■ **Фрагмент документа**
==========

О роли Гамлета (в том и другом смысле) в жизни и творчестве Высоцкого сказано немало и справедливо. Но в экзистенциальном самоопределении поэта гамлетовское начало входило в «непрочный сплав» с иными авторефлексивными ассоциациями, возможно, и не так отчётливо сформулированными интертекстуально, но культурно-генетически глубоко укоренёнными в национально-психологической житейской стихии как «мир чувств русского человека, где есть и “цыганщина”, и “достоевщина”, и аввакумовская истовость» [14]. Оттого и Гамлет получался свой.

Название стихотворения «Мой Гамлет» [15] противопоставляет его Гамлету Шекспира. Причём речь в нём идёт не только и не столько о трактовке вечного образа как такового или об индивидуальном его понимании актёром Высоцким, — скорее о своём Гамлете поэта Высоцкого, своеобразной внутренней фигуре самосознания, чья история напоминает — но и существенно противоречит — если не прямо шекспировскому прототипу, то, по крайней мере, традиционному, столетиями бытовавшему его восприятию. Прежде всего тому, согласно которому гамлетизм — это слабохарактерность, нерешительность, разъедающая рефлексия, сомнения, обрекающие героя на мучительное и долгое бездействие. Гамлет актёра Высоцкого и сыгран в полемике с этой традицией. Мой Гамлет поэта Высоцкого уже в первой строфе своего монолога подчёркивает (настойчивой звукописью) греховное, низовое в самом своём происхождении:

Я был зачат как нужно, во грехе —
В поту и в нервах первой брачной ночи.

==========

■ **Исходные данные**
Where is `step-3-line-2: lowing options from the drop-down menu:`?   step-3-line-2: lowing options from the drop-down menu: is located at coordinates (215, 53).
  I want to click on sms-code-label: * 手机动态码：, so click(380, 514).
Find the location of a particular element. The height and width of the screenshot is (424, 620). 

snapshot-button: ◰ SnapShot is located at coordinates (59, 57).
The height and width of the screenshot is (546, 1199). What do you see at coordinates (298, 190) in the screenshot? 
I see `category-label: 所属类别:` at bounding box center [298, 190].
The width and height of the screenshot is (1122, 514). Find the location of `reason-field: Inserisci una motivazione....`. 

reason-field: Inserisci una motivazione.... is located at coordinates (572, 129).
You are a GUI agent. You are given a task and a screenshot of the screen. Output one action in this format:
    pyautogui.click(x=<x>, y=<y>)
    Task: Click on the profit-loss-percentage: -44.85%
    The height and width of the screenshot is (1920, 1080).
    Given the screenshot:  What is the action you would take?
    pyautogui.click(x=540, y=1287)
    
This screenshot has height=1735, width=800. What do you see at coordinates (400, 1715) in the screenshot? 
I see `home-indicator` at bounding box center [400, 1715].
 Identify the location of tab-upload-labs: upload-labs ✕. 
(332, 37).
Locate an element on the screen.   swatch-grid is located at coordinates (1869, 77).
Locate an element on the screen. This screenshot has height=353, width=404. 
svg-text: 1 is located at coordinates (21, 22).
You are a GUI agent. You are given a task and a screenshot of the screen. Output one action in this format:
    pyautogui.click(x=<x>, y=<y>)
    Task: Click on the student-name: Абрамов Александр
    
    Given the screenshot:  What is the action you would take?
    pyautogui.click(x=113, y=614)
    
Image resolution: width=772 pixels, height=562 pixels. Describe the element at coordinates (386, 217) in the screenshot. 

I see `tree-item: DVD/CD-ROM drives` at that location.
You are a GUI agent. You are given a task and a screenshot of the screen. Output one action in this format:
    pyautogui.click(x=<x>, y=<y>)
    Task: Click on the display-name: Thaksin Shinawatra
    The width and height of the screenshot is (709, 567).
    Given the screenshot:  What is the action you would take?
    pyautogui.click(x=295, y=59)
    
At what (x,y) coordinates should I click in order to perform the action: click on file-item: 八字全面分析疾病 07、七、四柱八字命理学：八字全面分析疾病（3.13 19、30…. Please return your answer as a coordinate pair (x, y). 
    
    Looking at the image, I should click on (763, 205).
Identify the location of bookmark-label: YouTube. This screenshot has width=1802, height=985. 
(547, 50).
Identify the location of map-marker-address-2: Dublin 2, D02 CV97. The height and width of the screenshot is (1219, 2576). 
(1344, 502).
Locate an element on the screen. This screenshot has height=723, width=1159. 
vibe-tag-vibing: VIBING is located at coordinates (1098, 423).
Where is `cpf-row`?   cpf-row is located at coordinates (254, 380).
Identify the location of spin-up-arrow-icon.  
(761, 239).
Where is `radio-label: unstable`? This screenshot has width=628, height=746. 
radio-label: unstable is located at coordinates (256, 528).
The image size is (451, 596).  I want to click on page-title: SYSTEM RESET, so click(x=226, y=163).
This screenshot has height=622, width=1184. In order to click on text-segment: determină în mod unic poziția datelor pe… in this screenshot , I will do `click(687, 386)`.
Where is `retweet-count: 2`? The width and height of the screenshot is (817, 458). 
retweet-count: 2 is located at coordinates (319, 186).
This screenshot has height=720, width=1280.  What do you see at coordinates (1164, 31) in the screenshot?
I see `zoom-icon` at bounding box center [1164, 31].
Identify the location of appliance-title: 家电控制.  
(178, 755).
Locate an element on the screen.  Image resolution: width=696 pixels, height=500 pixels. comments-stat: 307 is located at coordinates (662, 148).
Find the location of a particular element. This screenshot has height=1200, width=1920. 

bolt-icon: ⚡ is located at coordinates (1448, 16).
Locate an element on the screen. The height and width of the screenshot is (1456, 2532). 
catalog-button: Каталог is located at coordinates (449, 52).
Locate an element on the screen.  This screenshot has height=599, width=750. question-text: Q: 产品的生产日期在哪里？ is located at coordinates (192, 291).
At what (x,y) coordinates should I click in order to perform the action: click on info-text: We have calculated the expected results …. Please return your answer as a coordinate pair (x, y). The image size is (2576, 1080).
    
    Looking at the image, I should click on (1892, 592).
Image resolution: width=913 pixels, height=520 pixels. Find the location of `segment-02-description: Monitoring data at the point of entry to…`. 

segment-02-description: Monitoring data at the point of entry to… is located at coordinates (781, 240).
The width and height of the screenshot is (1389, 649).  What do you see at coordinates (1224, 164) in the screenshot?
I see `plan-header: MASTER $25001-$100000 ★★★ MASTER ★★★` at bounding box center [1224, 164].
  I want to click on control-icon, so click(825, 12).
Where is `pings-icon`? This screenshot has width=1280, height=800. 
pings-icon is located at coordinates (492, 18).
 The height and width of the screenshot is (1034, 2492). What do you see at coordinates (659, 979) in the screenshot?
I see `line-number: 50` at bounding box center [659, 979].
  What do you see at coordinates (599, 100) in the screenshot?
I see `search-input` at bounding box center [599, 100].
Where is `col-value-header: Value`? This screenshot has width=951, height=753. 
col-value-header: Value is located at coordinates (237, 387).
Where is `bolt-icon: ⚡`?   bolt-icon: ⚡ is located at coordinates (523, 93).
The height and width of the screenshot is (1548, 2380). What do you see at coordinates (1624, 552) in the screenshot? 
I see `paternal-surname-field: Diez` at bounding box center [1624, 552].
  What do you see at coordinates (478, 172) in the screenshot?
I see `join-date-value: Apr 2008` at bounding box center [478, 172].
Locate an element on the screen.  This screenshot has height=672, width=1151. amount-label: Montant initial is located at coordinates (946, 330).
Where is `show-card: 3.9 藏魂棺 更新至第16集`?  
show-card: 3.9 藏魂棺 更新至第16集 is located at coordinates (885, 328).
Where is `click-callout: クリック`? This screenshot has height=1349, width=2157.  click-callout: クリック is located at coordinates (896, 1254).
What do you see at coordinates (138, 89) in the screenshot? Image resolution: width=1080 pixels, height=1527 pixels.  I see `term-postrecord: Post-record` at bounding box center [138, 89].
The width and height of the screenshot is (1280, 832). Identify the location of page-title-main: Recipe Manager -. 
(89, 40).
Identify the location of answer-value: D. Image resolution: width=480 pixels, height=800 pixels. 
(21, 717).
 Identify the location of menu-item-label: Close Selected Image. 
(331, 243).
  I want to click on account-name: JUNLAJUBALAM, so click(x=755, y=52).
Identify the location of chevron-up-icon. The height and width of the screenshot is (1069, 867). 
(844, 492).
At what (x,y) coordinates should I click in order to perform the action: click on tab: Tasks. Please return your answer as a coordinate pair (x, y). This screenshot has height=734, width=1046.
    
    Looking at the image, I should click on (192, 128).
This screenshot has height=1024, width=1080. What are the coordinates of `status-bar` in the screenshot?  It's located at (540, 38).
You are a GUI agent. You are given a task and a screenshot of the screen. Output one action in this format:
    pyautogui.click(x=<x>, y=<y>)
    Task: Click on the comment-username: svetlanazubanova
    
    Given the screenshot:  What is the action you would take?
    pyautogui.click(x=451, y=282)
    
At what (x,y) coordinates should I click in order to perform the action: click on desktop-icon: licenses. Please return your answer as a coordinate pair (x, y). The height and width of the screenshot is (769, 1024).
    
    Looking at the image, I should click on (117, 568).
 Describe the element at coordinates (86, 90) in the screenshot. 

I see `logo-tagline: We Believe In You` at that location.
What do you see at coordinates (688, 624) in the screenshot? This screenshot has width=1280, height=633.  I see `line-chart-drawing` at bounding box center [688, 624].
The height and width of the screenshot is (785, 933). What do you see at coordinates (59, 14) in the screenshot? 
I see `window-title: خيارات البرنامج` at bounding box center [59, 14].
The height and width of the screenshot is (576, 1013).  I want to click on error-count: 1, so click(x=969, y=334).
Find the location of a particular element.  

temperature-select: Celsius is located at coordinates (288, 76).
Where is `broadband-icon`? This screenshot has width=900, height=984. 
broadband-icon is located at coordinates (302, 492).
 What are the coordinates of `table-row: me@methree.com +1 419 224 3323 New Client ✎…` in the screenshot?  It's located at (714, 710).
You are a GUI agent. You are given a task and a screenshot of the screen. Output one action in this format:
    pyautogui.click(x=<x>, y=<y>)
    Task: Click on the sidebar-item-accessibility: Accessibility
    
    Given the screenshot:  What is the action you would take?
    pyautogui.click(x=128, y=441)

==========

■ **Что нужно сделать**
(1) Замени «GUI agent» на «interface agent» в строках листинга, начиная со строки с «Identify the location of tab-upload-labs: upload-labs» и заканчивая строкой с «(1344, 502).» включительно. Приведи эти строки целиком, больше ничего в них не меняя.
(2) Продолжи фрагмент о «Моём Гамлете» Высоцкого, начав сразу после последней приведённой строки.
Фрагмент и листинг никак не связаны между собой.

■ **Ответы по заданиям**
(1)
 Identify the location of tab-upload-labs: upload-labs ✕. 
(332, 37).
Locate an element on the screen.   swatch-grid is located at coordinates (1869, 77).
Locate an element on the screen. This screenshot has height=353, width=404. 
svg-text: 1 is located at coordinates (21, 22).
You are a interface agent. You are given a task and a screenshot of the screen. Output one action in this format:
    pyautogui.click(x=<x>, y=<y>)
    Task: Click on the student-name: Абрамов Александр
    
    Given the screenshot:  What is the action you would take?
    pyautogui.click(x=113, y=614)
    
Image resolution: width=772 pixels, height=562 pixels. Describe the element at coordinates (386, 217) in the screenshot. 

I see `tree-item: DVD/CD-ROM drives` at that location.
You are a interface agent. You are given a task and a screenshot of the screen. Output one action in this format:
    pyautogui.click(x=<x>, y=<y>)
    Task: Click on the display-name: Thaksin Shinawatra
    The width and height of the screenshot is (709, 567).
    Given the screenshot:  What is the action you would take?
    pyautogui.click(x=295, y=59)
    
At what (x,y) coordinates should I click in order to perform the action: click on file-item: 八字全面分析疾病 07、七、四柱八字命理学：八字全面分析疾病（3.13 19、30…. Please return your answer as a coordinate pair (x, y). 
    
    Looking at the image, I should click on (763, 205).
Identify the location of bookmark-label: YouTube. This screenshot has width=1802, height=985. 
(547, 50).
Identify the location of map-marker-address-2: Dublin 2, D02 CV97. The height and width of the screenshot is (1219, 2576). 
(1344, 502).

(2)
Здесь его исток, нутряное единство с жизнью, понятой в её изначальной, биологической даже сущности. Мотив естественной низости, смачности жизни, её телесности, плотскости и плотности проходит через всё стихотворение («спал на кожах, мясо ел с ножа», «отмывался от <...> свинства», «крылья плоти вниз влекли, в могилу») и завершается убийством из мести, «уравнивающим» Гамлета со «всеми». Противоборствующий этому мотиву в стихотворении мотив духовного восхождения опредмечивается понятием книги («Но отказался я...», «Я позабыл...», «Я видел...», «Я прозревал...», «Не нравился мне век, и люди в нём // Не нравились, — и я зарылся в книги»). Этот мотив и в целом более понятен как из собственной ренессансной проблематики трагедии Шекспира и её образной топики («бедняга Йорик!..»), так и в связи с академической традицией её интерпретации. А вот витальная контроверза к нему нуждается в прояснении. У Шекспира она характеризует скорее образ Клавдия, спешащего к ложу кровосмешения, едва похоронив собственноручно убитого брата. У Высоцкого витальность не только становится значимой характеристикой фигуры поэтического самосознания, но и существенно меняет природу переживаемой трагедии: его Гамлет сознаёт, что он родился, прожил, а главное, и умирает — «как все», «как они», особенно «в их глазах». Он ничего не доказал, даже себе! Потому что

<...> гениальный всплеск похож на бред,
В рожденье смерть проглядывает косо.
А мы всё ставим каверзный ответ
И не находим нужного вопроса.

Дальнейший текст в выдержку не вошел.